— Task A —
Reproduce everything in the window-function passage from "where $N$ is the window" down to "domain; Figure 2c.".
— Task B —
Carry on the window-function passage from where it stops.

— Extract provided —
The window types used in this study are described below.

3.4.1. Rectangular Window

This means that the window’s values all equal one; Figure 2b.

3.4.2. Hanning Window

The Hanning window is defined as follows, from [37] (9):

$$W_H\left(i\right)=\{\begin{array}{c}0.5\left[1-\cos \left(2\pi \frac{i}{N}\right)\right]\\ 0otherwise\end{array}0\le i=N-1$$

(9)

where $N$ is the length of the window; Figure 2b.

3.4.3. Hamming Window

The Hamming window is defined as follows, from [37] (10):

$$w_{HM}\left(i\right)=\{\begin{array}{c}0.54+0.46\cos \left(2\pi \frac{i}{N}\right)0\le n\le N-1\\ 0otherwise\end{array}$$

(10)

where $N$ is the length of the window; Figure 2b.

3.4.4. Bartlett Window

The Bartlett (triangular) window is defined [37] using (11), Figure 2b:

$$w_b\left(i\right)=\{\begin{array}{c}10\le i\le N-1\\ 0otherwise\end{array}$$

(11)

3.4.5. Blackman Window

The Blackman window is defined [38] by (12):

$$w_{black}\left(i\right)=a_0+a_1+a_2\cos \frac{4\pi i}{N-1}for-\frac{N-1}{2}\le i\le \frac{N-1}{2}$$

(12)

where $N$ is the window length, and $a_0,a_1\mathrm{and}{a}_2$ are constants (13):

$$a_0=\frac{1-\alpha }{2},a_1=\frac{1}{2},a_2=\alpha /2$$

(13)

The $\alpha$ is static, and equals $0.16$; Figure 2c.

3.5. Direct Spectral Filter

In this approach, a time series is smoothed by employing a Fourier Transformation. The essential frequencies remain, and others are removed. It operates similarly to multiplying the frequency domain by a rectangular window. In other words, it is a circular convolution generated by transforming the window in the time domain; Figure 2c.

— Collected data —

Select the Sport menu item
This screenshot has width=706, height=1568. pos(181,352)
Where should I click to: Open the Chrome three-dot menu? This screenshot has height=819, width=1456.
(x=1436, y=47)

— Task result A —
where $N$ is the window length, and $a_0,a_1\mathrm{and}{a}_2$ are constants (13):

$$a_0=\frac{1-\alpha }{2},a_1=\frac{1}{2},a_2=\alpha /2$$

(13)

The $\alpha$ is static, and equals $0.16$; Figure 2c.

3.5. Direct Spectral Filter

In this approach, a time series is smoothed by employing a Fourier Transformation. The essential frequencies remain, and others are removed. It operates similarly to multiplying the frequency domain by a rectangular window. In other words, it is a circular convolution generated by transforming the window in the time domain; Figure 2c.

— Task result B —
3.6. Polynomial

This approach uses weighted linear regression on an ad-hoc expansion basis to smooth the time series. It is a generalization of the Finite Impulse Response (FIR) filter that can better preserve the desired signal’s higher frequency content without removing as much noise as the average [39]. The first derivative of the polynomial evaluated at the midpoint of the N-interval is generated by multiplying the position data $E{s}_i$ by coefficients and adding these multiplications, as shown in (14) [6]:

$$S{m}_{\left(N+1\right)/2}={\displaystyle \sum }_{i=1}^N{W}_{i}E{s}_i\left(N=\mathrm{number}\mathrm{of}\mathrm{data}\mathrm{points}\left(\mathrm{odd}\right)\right)$$

(14)

where $W_i$ are the weights (coefficients) of the polynomial fit of degree $p$. The weights depend on the degree $p,$ and the number of points, N, used in the fit; Figure 2c is an example.

3.7. Spline

This approach employs Spline functions to eliminate the noise from the data. It works by estimating the optimum amount of smoothing required for the data. Three types of spline smoothing were used in this study: ‘linear’ (Figure 2c), ‘cubic’ (Figure 2d), and ‘natural cubic’ (Figure 2d). The details of this approach are provided in [7,8].

3.8. Binner

This approach applies linear regression on an ad-hoc expansion basis within a time series. The features created by this method are obtained via binning the input space into intervals. An indicator feature is designed for each bin, indicating into which bin a given observation falls. The input space consists of a single continuous increasing sequence in the time series domain [40]; an illustration is shown in Figure 2d.

3.9. Locally Weighted Scatterplot Smoothing (LOWESS) Smoother

This is a non-parametric regression method. LOWESS attempts to fit a linear model to each data point, based on local data points; Figure 2e. This makes the procedure more versatile than simply including a high-order polynomial [10,11].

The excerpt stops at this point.